Mark 1 Notes

[For my Davenant Hall class, "Reading the Gospels with Wisdom," I will be analysing a portion of Mark's Gospel each week. I figured I would also post the notes here.]

Mark opens his account by declaring the beginning of the Gospel (ευαγγελιου) of Jesus Christ, the Son of God (perhaps, depending on the textual variant). The reference to the beginning probably does invoke Genesis, as all of the Gospels seem to do. That "gospel" was generally used of public news good for the Roman imperium and that the Caesar was known to be called "son of God" also contribute to the flavor of this initial declaration. Yet both of these terms also have a history in the Septuagint. Terms including and related to ευαγγελιου occur throughout the Septuagint to refer to various kinds of good news, but especially news of great political import, like the victories, births, or fortune of kings, or of national experiences of blessing. "Son of God" likewise seems to have a background in the Davidic monarchy, as God speaks of David and Solomon on various occasions as His sons whom He begot.

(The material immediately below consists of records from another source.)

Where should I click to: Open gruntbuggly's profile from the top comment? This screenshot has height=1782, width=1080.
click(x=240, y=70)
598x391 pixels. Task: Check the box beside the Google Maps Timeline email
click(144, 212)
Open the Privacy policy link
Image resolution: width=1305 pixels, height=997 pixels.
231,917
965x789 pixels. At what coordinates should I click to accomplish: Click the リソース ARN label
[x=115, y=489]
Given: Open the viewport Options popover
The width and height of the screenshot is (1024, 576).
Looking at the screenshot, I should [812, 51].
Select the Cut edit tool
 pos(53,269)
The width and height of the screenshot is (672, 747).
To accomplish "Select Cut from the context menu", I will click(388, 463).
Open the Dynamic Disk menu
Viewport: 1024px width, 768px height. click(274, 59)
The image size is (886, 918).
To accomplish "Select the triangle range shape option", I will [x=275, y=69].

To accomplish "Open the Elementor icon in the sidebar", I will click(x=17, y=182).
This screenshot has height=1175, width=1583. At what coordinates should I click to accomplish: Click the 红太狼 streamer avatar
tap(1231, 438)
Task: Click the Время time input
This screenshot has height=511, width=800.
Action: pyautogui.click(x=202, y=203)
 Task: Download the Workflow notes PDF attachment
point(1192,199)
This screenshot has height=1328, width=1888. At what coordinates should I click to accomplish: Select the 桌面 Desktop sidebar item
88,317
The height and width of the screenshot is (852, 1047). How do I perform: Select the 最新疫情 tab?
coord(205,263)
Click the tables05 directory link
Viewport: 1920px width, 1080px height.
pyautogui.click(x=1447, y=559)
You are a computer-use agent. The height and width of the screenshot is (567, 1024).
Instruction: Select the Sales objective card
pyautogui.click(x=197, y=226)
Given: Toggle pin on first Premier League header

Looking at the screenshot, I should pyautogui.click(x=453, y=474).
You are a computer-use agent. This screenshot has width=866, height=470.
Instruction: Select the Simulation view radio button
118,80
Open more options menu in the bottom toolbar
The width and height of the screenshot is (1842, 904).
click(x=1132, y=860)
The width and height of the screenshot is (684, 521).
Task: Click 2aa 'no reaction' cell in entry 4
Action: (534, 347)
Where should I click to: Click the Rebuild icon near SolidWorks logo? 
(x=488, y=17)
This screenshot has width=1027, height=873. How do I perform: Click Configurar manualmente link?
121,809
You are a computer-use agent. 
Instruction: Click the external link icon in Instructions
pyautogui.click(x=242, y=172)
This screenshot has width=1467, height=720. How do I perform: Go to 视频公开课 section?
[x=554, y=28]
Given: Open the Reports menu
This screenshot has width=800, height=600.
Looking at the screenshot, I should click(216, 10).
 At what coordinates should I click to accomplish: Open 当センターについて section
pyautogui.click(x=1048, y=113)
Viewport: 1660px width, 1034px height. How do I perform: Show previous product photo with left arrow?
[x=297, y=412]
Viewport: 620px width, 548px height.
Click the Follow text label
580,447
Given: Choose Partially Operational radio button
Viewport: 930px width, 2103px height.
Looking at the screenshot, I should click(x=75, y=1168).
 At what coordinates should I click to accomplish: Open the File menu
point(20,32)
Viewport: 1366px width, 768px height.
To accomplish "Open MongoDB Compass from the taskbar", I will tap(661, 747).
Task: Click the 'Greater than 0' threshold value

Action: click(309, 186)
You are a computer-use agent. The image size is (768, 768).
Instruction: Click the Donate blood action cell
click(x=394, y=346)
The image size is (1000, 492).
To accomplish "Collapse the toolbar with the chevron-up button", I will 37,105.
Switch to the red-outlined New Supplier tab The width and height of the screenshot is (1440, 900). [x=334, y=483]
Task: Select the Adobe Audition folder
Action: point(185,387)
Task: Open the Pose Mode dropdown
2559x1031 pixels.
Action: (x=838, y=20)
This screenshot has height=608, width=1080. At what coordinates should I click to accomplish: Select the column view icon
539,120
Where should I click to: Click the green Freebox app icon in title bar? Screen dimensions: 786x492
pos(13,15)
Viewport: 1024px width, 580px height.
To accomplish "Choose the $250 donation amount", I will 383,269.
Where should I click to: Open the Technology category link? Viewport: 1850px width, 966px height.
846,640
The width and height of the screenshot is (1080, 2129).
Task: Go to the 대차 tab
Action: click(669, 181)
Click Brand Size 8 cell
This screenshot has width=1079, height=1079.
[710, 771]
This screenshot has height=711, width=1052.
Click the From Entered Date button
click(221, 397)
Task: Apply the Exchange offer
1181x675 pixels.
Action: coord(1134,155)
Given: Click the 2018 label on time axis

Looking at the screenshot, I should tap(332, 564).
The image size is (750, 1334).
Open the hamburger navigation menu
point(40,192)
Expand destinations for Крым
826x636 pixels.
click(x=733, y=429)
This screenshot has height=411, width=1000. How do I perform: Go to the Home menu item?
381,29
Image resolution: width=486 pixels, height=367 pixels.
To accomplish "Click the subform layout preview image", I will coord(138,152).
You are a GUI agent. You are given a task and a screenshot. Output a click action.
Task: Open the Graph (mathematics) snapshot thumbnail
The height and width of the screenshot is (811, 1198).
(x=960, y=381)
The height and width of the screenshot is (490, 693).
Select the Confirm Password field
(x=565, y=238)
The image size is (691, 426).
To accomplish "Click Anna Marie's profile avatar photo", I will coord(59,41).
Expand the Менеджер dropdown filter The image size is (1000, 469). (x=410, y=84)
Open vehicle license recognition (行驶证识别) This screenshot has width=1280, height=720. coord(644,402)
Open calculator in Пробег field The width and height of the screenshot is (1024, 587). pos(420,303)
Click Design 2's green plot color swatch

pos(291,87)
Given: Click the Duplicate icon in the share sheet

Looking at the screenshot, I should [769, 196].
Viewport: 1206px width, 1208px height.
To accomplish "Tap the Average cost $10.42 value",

These two backgrounds taken together tell us what kind of story Mark is telling. The Roman Empire is at this point the primary theater of world events. It constitutes what another Gospel writer could call "all the world" (Luke 2:1). The imperial cult has its own eschatological narrative: the world was dark and barbarous until a divine hero arrived on the scene and created an empire of law, order, and peace, an eternal kingdom as the consummation of history. Mark agrees that an eternal kingdom has arrived as the consummation of history, but he identifies its origins with the history of God's dealings with Israel and the line of David. Jesus, the Messiah of Israel, the people of God who made the world in the beginning, is the king who has come to save the world.

Other notes stand out. The salvation of the world comes by Israel's restoration, which Mark highlights by immediately citing Isaiah 40. God's people will be saved, and from there all flesh will see His glory. John comes as the last prophet, a greater Elijah, who will prepare the way by calling forth a penitent people. He baptizes Jesus, a Nazarene, which splits the heavens and brings down the Spirit as a dove. Jesus is God's beloved Son, surely not because He has been cleansed in this baptism, but rather because in His baptism, He does the will of His Father in taking upon the necessary judgment and repentance of Israel symbolized by immersion in the boundary waters of the promised land.

Jesus is then cast into the wilderness by the Spirit. After His own water crossing out of a wicked land, He spends 40 days being tempted in the wilderness by Satan. Unlike Israel's 40 year experience, He does not test God but resists His own temptations using the same words God had given Israel in the wilderness. Mark then cuts abruptly, as he favors doing, to John's arrest and the proper beginning of Jesus' own preaching, in which He announces the coming of the kingdom of God.

Being in Galilee, He finds Galilean fisherman and calls them as disciples. They are named fishers of men, as they will be bringing people into the kingdom Jesus is preaching by their participation in His work. That they cast into the sea may pick up the Old Testament connotations of the seas as pertaining to Gentiles, so that in this the Gentile mission and the replacement of a pagan empire with the Lordship of the Messiah is obliquely foreshadowed. (On another note, the name "Zebedee" is repeated seemingly superflously. It seems to mean "giving." Further investigation to find out if this is significant may be worth it.)

Mark says "immediately" very frequently. One of the most intriguing suggestions I ever read about this (perhaps from T. F. Torrance?) is that it is intended to give the feel of a dream or a vision, where scene changes can be very abrupt. At this point I am not entirely convinced; perhaps further reading will clarify the plausibility of the claim.

Some of Jesus initial highlighted activities are exorcism and healing. The significance of this combination could probably be seen from a number of angles, but one noteworthy point is how thoroughly it confounds a clean distinction between spiritual and temporal goals. Jesus' ministry is not purely limited to earthly matters: there is a heavenly war involved. Yet neither is the picture of Jesus as purely concerned with matters of an otherworldly kingdom and spiritual states an accurate one: the healings take a prime place in the nature of the work and are not just support for His claims of Messiahship, deity, or whatever else. Jesus' kingdom may not be a matter of eating and drinking, or of this world, but it certainly will take eating and drinking into itself, and it will inhabit this world.